Настя прикрыла глаза, ощущая, как этот свет нежно гладит ее по коже, стирая дорожки от слез. Ветерок ласково погладил ее по волосам.
— Я стану тобой, — вдруг послышалось ей.
Она улыбнулась и прошептала:
— Я люблю тебя. — Новые слезы обожгли щеки. — Спасибо. За все…
Архангел отступил от оборотня и Насти, пошел прочь, но Габриэль догнал его.
— А что делать мне? — спросил он, торопясь, почти переходя на бег рядом с широко шагавшим Рафаэлем.
— Тебе? То же, что и раньше, — служить. — Архангел даже не посмотрел на него и пошел прочь. Взмахнув своими огненными крыльями, он взмыл ввысь за остальными.
Габриэль смотрел ему вслед некоторое время, а потом растерянно огляделся вокруг. Увидев вдали склонившегося над Наташей Ролана, ангел глубоко вздохнул и нервно зашагал к ним.
ГЛАВА 19
Наташа была жива. Руки покрыты страшными ожогами, лицо, тело — в ранах, но Ролан улавливал пульс ее сердца. А значит, и его душа продолжала жить.

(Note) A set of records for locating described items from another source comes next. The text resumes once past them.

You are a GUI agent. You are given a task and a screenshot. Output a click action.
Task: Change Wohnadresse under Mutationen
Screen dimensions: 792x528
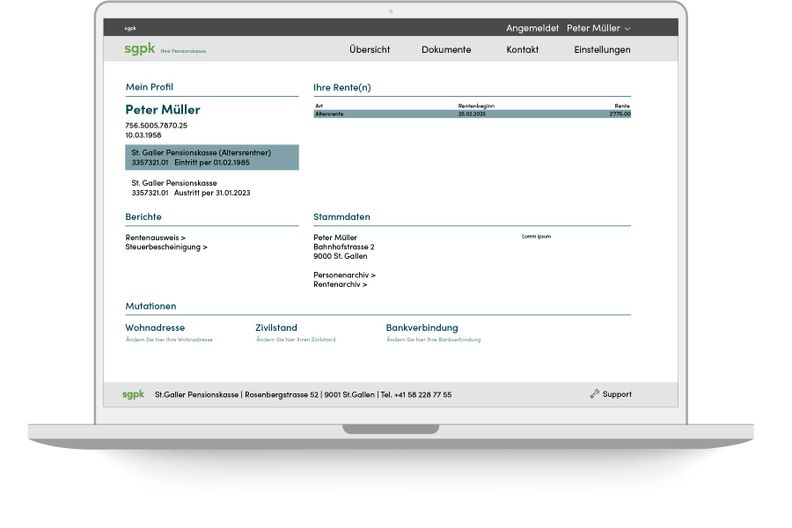click(x=155, y=328)

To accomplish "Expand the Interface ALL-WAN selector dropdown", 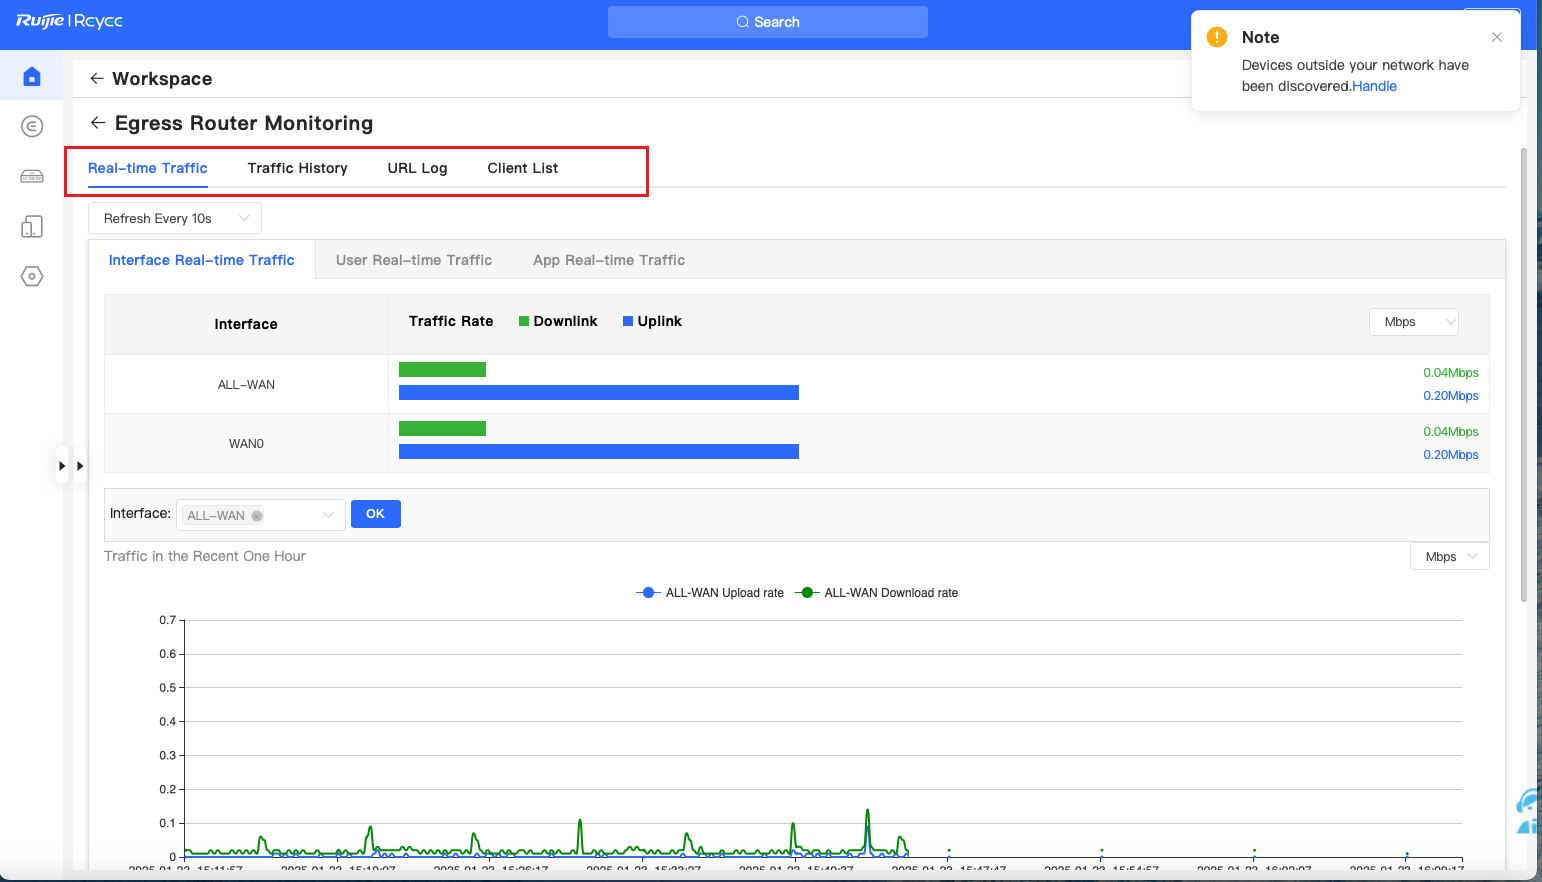I will (327, 515).
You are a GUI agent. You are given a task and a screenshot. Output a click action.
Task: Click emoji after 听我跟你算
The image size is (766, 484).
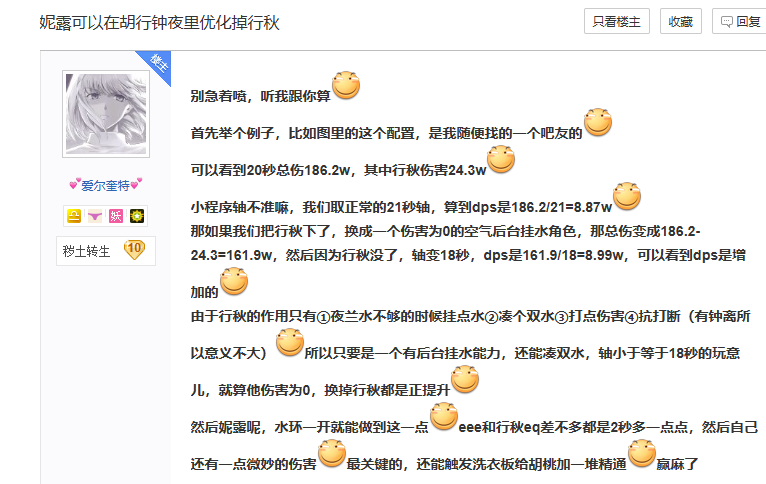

Ролан завороженно смотрел на ее лицо. Она была мертвенно бледна, белее своего испачканного кровью и пеплом некогда ослепительно белого платья. Слишком много испытаний для одной девочки. По какому принципу небеса назначили Избранной именно ее, дитя Ноктурны? И пусть ее свет был лишь эпизодом, яркой вспышкой, почему так неистово должна была она до последнего рваться к Насте, несмотря на раны и страх? И что заставляет его снова и снова защищать ее?
Рядом опустился на колени Габриэль. Он протянул руку и с ненавистью сорвал с шеи Наташи кулон Избранной.
«И даны были ей два орлиных крыла, чтобы она летела в пустыню в свое место от лица змия и там питалась в продолжение времени, времен и полвремени», — процитировал ангел.
— Два крыла… — усмехнулся Ролан. — Уж не мы ли с тобой?
— Возможно, что так. Мы должны заботиться о ней. Вместе. — Синие глаза ангела впервые без презрения посмотрели в глаза демона, напоминавшие ему козлиные. — Согласен?
— Ты же решил, — как можно более равнодушно ответил Ролан. — В воспитании детей я не силен, сам понимаешь. Помощь не помешала бы.
— Она не ребенок, она — сам танец, — с любовью глядя на Наташу, ответил Габриэль.
— Значит, по рукам. Но в театр, чур, вожу ее я, — сказал Ролан.
И, встретясь с непонимающим взглядом Габриэля, пояснил:
— Там преподавательницы симпатичные.
Она и не подозревала, что Самаэль так глубоко вошел ей в душу. Настя любила его, была готова пойти на смерть ради него и ради того, чтобы он был, но она не была готова потерять его и остаться жить. Это было неправильно.